Os dados revelaram a persistência da violência no campo, apesar da diminuição no número de assassinatos de defensores de direitos humanos. A situação na Amazônia e em regiões como MATOPIBA e o sul do Amazonas foi apontada como especialmente crítica.
O INCRA Apresentou números da Reforma Agrária detalhando os programas em andamento, destacando que atualmente existe:
- 1.180 acampamentos cadastrados, abrigando 115.924 famílias, com maior concentração nos estados do Pará, Mato Grosso do Sul e Bahia.
- 25 mil famílias assentadas e 52 mil regularizadas entre 2023 e 2024, além de 47 mil em territórios quilombolas. A meta é assentar 60 mil famílias até 2026.
- 134 assentamentos entregues pelo presidente Lula, beneficiando 12.297 famílias e liberando 402 mil hectares.
- Após a retomada de suas atividades em 2023, o INCRA recebeu R$ 368 milhões em 2024 e o governo planeja investir R$ 1,4 bilhão na regularização e destinação de terras.
A Comissão Nacional de Enfrentamento à Violência no Campo apresentou dados preocupantes sobre os conflitos agrários e alerta para os conflitos e ameaças: São monitorados 517 conflitos agrários que afetam 94 mil famílias, com 69 lideranças sob ameaça.

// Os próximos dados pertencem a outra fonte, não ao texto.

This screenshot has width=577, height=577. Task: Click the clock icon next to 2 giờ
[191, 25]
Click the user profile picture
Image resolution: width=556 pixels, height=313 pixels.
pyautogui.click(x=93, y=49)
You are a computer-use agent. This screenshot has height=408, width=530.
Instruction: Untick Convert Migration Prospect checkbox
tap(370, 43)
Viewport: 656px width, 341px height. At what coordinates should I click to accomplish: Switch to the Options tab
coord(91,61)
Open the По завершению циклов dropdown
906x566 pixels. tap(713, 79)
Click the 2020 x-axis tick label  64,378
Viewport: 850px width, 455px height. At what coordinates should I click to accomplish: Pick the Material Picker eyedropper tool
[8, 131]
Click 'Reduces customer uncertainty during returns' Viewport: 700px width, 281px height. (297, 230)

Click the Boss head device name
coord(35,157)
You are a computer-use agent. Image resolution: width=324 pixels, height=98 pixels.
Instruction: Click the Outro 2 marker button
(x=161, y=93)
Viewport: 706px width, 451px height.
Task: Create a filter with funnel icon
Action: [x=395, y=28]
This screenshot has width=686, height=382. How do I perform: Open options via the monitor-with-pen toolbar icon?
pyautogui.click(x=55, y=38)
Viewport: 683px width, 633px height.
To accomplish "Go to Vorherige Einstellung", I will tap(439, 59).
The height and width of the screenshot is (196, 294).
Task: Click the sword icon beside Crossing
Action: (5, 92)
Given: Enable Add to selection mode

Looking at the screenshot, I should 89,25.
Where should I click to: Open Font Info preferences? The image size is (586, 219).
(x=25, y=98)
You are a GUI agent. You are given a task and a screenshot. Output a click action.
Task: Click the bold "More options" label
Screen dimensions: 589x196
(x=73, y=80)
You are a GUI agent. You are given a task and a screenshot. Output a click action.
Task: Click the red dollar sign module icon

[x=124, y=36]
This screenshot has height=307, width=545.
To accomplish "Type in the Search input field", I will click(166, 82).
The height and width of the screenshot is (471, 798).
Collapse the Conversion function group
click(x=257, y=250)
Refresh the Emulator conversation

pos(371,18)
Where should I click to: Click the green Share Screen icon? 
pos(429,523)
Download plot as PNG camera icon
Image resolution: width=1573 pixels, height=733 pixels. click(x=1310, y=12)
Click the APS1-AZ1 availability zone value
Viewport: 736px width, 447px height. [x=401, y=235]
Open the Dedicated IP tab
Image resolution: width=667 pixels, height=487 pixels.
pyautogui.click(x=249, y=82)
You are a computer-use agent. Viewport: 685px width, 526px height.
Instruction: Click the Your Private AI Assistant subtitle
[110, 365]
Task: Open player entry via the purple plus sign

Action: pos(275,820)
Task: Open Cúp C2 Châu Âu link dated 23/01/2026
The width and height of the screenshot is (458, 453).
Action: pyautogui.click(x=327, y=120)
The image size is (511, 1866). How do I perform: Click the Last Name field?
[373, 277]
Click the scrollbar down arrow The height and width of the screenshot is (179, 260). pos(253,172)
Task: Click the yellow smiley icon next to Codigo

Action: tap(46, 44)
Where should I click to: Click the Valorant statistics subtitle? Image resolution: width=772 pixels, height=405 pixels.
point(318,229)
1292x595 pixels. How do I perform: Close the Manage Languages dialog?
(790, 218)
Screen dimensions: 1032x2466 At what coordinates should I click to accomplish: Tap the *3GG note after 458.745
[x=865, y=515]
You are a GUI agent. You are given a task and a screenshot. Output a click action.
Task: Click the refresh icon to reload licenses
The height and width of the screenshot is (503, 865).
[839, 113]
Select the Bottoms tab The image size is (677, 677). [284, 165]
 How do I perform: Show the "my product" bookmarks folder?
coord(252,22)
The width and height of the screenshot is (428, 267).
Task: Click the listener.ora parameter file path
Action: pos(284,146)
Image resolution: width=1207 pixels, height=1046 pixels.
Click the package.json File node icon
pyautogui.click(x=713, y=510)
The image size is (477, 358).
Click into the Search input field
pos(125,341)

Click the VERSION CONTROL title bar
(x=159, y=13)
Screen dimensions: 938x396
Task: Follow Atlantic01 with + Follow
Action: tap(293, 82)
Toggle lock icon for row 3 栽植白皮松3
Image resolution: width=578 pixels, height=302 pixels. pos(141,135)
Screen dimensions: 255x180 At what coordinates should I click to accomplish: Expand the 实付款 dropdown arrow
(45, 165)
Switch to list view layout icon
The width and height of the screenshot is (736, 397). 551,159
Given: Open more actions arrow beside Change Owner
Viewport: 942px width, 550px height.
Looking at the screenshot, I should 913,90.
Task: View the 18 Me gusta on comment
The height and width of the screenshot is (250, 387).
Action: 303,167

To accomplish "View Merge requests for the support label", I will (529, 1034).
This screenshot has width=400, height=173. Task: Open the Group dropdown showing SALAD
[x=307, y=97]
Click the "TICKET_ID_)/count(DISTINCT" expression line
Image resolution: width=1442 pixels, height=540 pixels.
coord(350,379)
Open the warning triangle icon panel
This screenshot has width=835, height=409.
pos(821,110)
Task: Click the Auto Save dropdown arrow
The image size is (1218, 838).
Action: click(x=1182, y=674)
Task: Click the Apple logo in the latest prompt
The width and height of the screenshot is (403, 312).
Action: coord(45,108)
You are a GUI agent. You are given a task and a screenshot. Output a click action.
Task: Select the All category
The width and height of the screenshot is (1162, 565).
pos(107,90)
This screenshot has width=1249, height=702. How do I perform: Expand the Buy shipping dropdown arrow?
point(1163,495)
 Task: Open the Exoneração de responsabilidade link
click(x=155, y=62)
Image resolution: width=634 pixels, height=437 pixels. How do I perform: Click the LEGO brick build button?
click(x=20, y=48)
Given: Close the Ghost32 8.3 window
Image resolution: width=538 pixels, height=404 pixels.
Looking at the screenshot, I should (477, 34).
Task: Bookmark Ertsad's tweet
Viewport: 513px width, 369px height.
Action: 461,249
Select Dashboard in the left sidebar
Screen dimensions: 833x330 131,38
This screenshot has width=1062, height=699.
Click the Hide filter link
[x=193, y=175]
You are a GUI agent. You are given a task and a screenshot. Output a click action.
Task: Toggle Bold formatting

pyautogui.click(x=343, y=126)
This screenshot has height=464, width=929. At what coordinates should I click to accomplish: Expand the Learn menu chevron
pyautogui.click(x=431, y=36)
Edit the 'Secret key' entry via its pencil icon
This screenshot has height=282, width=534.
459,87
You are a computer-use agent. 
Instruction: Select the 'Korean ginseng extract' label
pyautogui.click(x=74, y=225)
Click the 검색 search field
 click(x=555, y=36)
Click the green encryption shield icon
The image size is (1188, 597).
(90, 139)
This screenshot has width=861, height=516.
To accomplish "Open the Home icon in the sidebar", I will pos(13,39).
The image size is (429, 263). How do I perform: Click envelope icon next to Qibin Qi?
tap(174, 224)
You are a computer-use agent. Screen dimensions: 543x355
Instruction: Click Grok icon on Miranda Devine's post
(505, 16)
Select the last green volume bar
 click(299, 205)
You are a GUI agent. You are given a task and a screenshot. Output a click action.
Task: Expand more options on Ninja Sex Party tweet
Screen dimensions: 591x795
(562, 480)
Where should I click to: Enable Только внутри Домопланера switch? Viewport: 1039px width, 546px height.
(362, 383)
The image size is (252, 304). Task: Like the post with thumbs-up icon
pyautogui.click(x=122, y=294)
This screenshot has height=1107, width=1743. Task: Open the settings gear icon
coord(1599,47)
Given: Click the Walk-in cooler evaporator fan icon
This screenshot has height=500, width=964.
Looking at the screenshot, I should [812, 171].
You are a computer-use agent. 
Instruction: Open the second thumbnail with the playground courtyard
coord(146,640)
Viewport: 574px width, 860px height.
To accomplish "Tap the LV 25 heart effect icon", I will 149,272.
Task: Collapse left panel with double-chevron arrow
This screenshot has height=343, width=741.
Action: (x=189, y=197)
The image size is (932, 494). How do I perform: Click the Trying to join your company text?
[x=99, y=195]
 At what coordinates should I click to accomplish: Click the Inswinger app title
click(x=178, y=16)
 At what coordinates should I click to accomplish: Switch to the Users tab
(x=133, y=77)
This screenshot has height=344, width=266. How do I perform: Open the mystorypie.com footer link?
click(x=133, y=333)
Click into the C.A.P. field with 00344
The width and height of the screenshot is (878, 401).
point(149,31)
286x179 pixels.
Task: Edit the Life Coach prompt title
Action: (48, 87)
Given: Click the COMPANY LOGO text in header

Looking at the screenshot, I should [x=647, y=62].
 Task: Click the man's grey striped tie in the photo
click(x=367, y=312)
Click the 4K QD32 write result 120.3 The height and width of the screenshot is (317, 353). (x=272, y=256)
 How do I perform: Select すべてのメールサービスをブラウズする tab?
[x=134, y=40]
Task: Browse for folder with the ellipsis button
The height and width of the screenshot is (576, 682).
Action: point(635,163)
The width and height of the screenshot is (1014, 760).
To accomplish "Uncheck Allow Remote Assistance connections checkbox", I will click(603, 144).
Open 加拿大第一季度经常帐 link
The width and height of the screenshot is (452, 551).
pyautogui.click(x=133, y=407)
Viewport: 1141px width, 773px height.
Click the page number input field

Atualmente são monitorados 125 casos de reintegrações de posse com maior incidência nos estados do Maranhão, Pará, Bahia e Alagoas. Destes casos, 33 são acompanhados pela União Europeia.
CPT critica “Reforma Agrária de Mercado” e defende ação urgente
A CPT criticou a “reforma agrária de mercado”, que prioriza a lógica do mercado em detrimento dos direitos das comunidades tradicionais. A organização defendeu a priorização da regularização de áreas extensas, a consideração de casos emblemáticos de comunidades tradicionais e a adoção de medidas para promover o bem-estar das comunidades camponesas, incentivando a agricultura sustentável e livre de agrotóxicos.
A audiência evidenciou a necessidade de um diálogo mais frequente e efetivo entre o governo e os movimentos sociais, bem como a urgência de ações conjuntas para garantir os direitos dos povos do campo, das florestas e das águas.
Carlos Lima, da Coordenação Nacional da Comissão Pastoral da Terra (CPT), destacou a longa espera para a realização da audiência com o ministro Paulo Teixeira e representantes do Instituto Nacional de Colonização e Reforma Agrária (INCRA). Ele enfatizou que a necessidade do encontro foi manifestada publicamente pelo ministro em abril, durante o lançamento do caderno de conflitos da CPT, mas a agenda só foi concretizada após quase um ano de tentativas. Carlos ressaltou o esforço da assessoria do ministro para viabilizar a reunião.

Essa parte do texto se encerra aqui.